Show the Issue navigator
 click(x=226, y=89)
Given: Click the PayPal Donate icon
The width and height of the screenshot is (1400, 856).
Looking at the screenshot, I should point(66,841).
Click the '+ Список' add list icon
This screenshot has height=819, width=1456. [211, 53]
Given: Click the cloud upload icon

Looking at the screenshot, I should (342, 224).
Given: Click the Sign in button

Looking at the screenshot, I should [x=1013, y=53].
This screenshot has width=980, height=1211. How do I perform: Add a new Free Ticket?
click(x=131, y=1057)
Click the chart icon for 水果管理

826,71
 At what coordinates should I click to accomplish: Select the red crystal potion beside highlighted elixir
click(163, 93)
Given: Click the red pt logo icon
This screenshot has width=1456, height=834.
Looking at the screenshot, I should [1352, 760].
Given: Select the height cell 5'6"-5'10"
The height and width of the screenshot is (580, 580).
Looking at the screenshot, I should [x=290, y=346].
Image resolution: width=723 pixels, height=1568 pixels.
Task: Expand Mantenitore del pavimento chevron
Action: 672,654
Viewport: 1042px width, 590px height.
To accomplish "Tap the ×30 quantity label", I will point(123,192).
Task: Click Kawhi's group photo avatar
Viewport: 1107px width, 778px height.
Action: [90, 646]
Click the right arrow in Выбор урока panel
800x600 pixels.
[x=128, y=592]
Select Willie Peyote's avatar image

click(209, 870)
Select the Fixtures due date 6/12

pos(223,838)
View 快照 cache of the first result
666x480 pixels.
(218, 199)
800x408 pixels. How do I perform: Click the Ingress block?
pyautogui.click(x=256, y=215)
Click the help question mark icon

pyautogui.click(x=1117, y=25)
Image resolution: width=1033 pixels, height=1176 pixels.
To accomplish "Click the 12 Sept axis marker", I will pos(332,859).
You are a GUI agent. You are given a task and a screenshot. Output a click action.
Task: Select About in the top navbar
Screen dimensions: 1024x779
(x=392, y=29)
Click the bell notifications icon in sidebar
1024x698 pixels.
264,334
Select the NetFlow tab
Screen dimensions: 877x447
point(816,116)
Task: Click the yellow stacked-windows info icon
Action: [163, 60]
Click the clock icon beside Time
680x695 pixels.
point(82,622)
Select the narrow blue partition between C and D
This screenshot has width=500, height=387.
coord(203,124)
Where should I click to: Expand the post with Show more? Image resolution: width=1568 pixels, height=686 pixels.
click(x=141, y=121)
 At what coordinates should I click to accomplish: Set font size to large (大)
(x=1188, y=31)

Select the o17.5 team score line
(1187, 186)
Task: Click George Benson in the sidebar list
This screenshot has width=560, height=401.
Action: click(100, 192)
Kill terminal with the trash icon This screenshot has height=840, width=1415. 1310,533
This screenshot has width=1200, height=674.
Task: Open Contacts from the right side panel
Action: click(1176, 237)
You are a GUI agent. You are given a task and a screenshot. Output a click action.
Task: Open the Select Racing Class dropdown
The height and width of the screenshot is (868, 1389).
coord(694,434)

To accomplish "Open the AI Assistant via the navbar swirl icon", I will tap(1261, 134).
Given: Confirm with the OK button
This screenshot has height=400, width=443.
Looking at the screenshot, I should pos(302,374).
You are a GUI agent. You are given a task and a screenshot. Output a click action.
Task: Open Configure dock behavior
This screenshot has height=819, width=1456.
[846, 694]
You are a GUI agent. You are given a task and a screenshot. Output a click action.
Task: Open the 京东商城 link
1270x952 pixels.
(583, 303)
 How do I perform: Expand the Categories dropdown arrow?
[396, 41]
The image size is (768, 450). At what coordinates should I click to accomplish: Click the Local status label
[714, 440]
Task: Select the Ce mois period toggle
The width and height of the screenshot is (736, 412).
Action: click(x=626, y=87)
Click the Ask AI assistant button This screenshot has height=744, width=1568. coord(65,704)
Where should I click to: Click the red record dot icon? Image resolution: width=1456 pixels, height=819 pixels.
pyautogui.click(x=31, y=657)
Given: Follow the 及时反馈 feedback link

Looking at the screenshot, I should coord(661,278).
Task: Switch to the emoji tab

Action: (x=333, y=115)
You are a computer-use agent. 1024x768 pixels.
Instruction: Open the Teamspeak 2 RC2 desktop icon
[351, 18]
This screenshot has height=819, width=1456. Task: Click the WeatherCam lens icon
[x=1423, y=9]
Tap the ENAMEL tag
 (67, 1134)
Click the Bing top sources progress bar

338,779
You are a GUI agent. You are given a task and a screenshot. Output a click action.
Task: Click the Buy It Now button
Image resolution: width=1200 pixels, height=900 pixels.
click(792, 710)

- [TASK TO COMPLETE]
Retype all of the records above word for word.

- [TASK SOLUTION]
Show the Issue navigator
 click(x=226, y=89)
Given: Click the PayPal Donate icon
The width and height of the screenshot is (1400, 856).
Looking at the screenshot, I should point(66,841).
Click the '+ Список' add list icon
This screenshot has height=819, width=1456. [211, 53]
Given: Click the cloud upload icon

Looking at the screenshot, I should (342, 224).
Given: Click the Sign in button

Looking at the screenshot, I should [x=1013, y=53].
This screenshot has width=980, height=1211. How do I perform: Add a new Free Ticket?
click(x=131, y=1057)
Click the chart icon for 水果管理

826,71
 At what coordinates should I click to accomplish: Select the red crystal potion beside highlighted elixir
click(163, 93)
Given: Click the red pt logo icon
This screenshot has width=1456, height=834.
Looking at the screenshot, I should [1352, 760].
Given: Select the height cell 5'6"-5'10"
The height and width of the screenshot is (580, 580).
Looking at the screenshot, I should [x=290, y=346].
Image resolution: width=723 pixels, height=1568 pixels.
Task: Expand Mantenitore del pavimento chevron
Action: 672,654
Viewport: 1042px width, 590px height.
To accomplish "Tap the ×30 quantity label", I will point(123,192).
Task: Click Kawhi's group photo avatar
Viewport: 1107px width, 778px height.
Action: [90, 646]
Click the right arrow in Выбор урока panel
800x600 pixels.
[x=128, y=592]
Select Willie Peyote's avatar image

click(209, 870)
Select the Fixtures due date 6/12

pos(223,838)
View 快照 cache of the first result
666x480 pixels.
(218, 199)
800x408 pixels. How do I perform: Click the Ingress block?
pyautogui.click(x=256, y=215)
Click the help question mark icon

pyautogui.click(x=1117, y=25)
Image resolution: width=1033 pixels, height=1176 pixels.
To accomplish "Click the 12 Sept axis marker", I will pos(332,859).
You are a GUI agent. You are given a task and a screenshot. Output a click action.
Task: Select About in the top navbar
Screen dimensions: 1024x779
(x=392, y=29)
Click the bell notifications icon in sidebar
1024x698 pixels.
264,334
Select the NetFlow tab
Screen dimensions: 877x447
point(816,116)
Task: Click the yellow stacked-windows info icon
Action: [163, 60]
Click the clock icon beside Time
680x695 pixels.
point(82,622)
Select the narrow blue partition between C and D
This screenshot has width=500, height=387.
coord(203,124)
Where should I click to: Expand the post with Show more? Image resolution: width=1568 pixels, height=686 pixels.
click(x=141, y=121)
 At what coordinates should I click to accomplish: Set font size to large (大)
(x=1188, y=31)

Select the o17.5 team score line
(1187, 186)
Task: Click George Benson in the sidebar list
This screenshot has width=560, height=401.
Action: click(100, 192)
Kill terminal with the trash icon This screenshot has height=840, width=1415. 1310,533
This screenshot has width=1200, height=674.
Task: Open Contacts from the right side panel
Action: click(1176, 237)
You are a GUI agent. You are given a task and a screenshot. Output a click action.
Task: Open the Select Racing Class dropdown
The height and width of the screenshot is (868, 1389).
coord(694,434)

To accomplish "Open the AI Assistant via the navbar swirl icon", I will tap(1261, 134).
Given: Confirm with the OK button
This screenshot has height=400, width=443.
Looking at the screenshot, I should pos(302,374).
You are a GUI agent. You are given a task and a screenshot. Output a click action.
Task: Open Configure dock behavior
This screenshot has height=819, width=1456.
[846, 694]
You are a GUI agent. You are given a task and a screenshot. Output a click action.
Task: Open the 京东商城 link
1270x952 pixels.
(583, 303)
 How do I perform: Expand the Categories dropdown arrow?
[396, 41]
The image size is (768, 450). At what coordinates should I click to accomplish: Click the Local status label
[714, 440]
Task: Select the Ce mois period toggle
The width and height of the screenshot is (736, 412).
Action: click(x=626, y=87)
Click the Ask AI assistant button This screenshot has height=744, width=1568. coord(65,704)
Where should I click to: Click the red record dot icon? Image resolution: width=1456 pixels, height=819 pixels.
pyautogui.click(x=31, y=657)
Given: Follow the 及时反馈 feedback link

Looking at the screenshot, I should coord(661,278).
Task: Switch to the emoji tab

Action: (x=333, y=115)
You are a computer-use agent. 1024x768 pixels.
Instruction: Open the Teamspeak 2 RC2 desktop icon
[351, 18]
This screenshot has height=819, width=1456. Task: Click the WeatherCam lens icon
[x=1423, y=9]
Tap the ENAMEL tag
 (67, 1134)
Click the Bing top sources progress bar

338,779
You are a GUI agent. You are given a task and a screenshot. Output a click action.
Task: Click the Buy It Now button
Image resolution: width=1200 pixels, height=900 pixels.
click(792, 710)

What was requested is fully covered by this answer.